There are indeed circumstances where the transform solution is very difficult. My document sample is one such. Notice that the first page break occurs some way into the document; and there is no explicit 'end of page' for the last page break. So figuring out the logic, by which you turn the empty page breaks into content-holding elements, is rather non-trivial. The transform solution is also going to be a real problem, for performance reasons, when you have documents of thousands of pages and you need to process them dynamically (*Not* pre-filter them through transforms). As for needing lots of time: if your tools let you do what you want directly with the document as it is, without the need for complex transforms, you don't need it.
I give a summary on why the system-we-have-not-named can handle this kind of problem easily, where XSLT can not, on http://anastasia.sourceforge.net/comparexsl.html. And, she-who-we-do-not-name can indeed do many of the things listed as XSLT no-nos on the http://www.dpawson.co.uk/xsl/sect2/nono.html pages (change variable values, create an xpath expression from a variable, move entities from the input to the output file, etc etc).
all the best Peter
Peter Robinson wrote:
You know, I think that is my whole point.

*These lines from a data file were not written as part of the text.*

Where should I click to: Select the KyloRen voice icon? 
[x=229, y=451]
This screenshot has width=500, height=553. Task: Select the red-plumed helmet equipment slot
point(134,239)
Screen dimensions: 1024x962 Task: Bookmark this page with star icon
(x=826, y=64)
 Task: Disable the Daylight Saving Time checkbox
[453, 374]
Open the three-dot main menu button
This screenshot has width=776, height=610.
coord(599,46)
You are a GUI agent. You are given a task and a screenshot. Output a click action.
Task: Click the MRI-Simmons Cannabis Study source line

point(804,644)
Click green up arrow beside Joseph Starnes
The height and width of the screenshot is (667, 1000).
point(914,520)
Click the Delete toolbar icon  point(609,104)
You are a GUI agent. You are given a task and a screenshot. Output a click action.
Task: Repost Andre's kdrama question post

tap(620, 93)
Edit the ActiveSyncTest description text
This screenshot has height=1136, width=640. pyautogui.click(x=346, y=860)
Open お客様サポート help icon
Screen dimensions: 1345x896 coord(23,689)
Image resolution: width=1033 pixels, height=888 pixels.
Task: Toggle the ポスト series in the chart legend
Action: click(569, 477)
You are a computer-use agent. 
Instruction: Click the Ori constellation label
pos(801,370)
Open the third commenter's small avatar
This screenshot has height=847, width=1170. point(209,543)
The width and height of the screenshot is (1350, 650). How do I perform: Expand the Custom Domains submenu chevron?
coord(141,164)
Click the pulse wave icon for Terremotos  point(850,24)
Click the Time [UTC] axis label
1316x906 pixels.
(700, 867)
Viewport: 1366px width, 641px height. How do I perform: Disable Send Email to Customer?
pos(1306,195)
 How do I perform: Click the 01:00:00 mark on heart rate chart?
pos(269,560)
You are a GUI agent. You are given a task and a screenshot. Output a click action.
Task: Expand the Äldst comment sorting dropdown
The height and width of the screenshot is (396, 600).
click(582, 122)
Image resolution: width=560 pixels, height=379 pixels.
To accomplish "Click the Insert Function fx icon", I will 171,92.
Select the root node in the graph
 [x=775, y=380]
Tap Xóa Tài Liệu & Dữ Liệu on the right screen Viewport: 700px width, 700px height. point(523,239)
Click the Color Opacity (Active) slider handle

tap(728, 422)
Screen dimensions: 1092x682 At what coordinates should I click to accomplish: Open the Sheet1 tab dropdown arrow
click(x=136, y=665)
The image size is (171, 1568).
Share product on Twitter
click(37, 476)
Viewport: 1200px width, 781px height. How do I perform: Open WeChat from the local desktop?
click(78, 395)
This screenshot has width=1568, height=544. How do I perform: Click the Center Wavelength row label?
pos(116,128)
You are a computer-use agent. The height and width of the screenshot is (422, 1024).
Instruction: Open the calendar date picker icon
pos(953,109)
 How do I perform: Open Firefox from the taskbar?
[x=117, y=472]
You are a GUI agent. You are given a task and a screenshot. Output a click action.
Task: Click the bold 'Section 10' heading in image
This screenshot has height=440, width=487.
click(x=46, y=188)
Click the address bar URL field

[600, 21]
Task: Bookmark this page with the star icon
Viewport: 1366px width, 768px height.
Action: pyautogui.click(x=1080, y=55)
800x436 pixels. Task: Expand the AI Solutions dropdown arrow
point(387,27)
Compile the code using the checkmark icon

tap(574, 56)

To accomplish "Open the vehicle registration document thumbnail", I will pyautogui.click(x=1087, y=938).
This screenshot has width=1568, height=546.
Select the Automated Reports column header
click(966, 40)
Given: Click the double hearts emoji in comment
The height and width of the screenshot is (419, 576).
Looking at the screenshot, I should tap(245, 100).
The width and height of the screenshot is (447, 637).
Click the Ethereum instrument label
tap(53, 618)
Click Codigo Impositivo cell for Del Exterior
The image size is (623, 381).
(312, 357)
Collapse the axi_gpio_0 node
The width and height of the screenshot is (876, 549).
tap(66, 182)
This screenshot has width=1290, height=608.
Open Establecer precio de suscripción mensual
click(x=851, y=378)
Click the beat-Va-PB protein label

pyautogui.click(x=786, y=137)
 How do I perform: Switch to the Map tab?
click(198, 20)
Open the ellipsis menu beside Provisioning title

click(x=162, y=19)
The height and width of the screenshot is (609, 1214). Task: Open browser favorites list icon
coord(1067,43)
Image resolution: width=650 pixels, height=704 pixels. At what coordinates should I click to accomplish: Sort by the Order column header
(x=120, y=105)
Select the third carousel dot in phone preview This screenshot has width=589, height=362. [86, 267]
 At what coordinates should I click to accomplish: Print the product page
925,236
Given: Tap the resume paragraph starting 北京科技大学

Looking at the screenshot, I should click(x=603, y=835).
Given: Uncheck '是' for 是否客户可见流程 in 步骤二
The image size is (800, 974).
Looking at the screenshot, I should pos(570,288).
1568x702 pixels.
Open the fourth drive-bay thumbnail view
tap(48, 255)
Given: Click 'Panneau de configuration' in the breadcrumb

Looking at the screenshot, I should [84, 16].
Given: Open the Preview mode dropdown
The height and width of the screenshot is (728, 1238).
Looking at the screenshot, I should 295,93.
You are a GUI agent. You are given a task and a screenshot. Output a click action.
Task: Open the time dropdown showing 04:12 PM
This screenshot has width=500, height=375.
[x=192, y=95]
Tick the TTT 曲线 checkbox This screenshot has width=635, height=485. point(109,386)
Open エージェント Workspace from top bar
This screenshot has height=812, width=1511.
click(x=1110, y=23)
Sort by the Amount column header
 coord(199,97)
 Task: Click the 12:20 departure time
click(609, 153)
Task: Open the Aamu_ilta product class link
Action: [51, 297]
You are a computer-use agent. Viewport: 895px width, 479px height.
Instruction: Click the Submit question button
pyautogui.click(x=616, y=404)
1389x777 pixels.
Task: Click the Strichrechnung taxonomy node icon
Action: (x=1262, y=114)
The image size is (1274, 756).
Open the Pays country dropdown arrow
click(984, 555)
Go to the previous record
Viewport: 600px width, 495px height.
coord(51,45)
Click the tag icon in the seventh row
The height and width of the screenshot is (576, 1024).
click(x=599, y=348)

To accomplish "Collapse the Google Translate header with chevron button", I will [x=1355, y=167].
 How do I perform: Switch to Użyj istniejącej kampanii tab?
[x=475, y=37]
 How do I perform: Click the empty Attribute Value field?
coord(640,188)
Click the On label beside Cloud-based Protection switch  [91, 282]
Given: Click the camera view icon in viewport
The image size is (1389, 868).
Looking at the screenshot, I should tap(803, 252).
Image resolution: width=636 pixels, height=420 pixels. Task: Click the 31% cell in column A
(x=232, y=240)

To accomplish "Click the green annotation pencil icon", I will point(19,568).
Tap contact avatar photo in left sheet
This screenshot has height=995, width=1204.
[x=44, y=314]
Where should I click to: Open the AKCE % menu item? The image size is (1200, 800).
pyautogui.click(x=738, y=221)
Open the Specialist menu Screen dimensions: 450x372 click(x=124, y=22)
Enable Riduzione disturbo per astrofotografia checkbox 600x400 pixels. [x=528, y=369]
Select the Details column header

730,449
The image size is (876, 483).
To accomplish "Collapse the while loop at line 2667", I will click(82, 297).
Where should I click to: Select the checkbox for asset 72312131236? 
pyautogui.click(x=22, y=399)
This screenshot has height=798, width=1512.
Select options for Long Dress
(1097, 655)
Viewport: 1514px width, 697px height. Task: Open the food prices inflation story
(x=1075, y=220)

There are indeed circumstances where the transform solution is very difficult. My document sample is one such. Notice that the first page break occurs some way into the document; and there is no explicit 'end of page' for the last page break. So figuring out the logic, by which you turn the empty page breaks into content-holding elements, is rather non-trivial. The transform solution is also going to be a real problem, for performance reasons, when you have documents of thousands of pages and you need to process them dynamically (*Not* pre-filter them through transforms). As for needing lots of time: if your tools let you do what you want directly with the document as it is, without the need for complex transforms, you don't need it.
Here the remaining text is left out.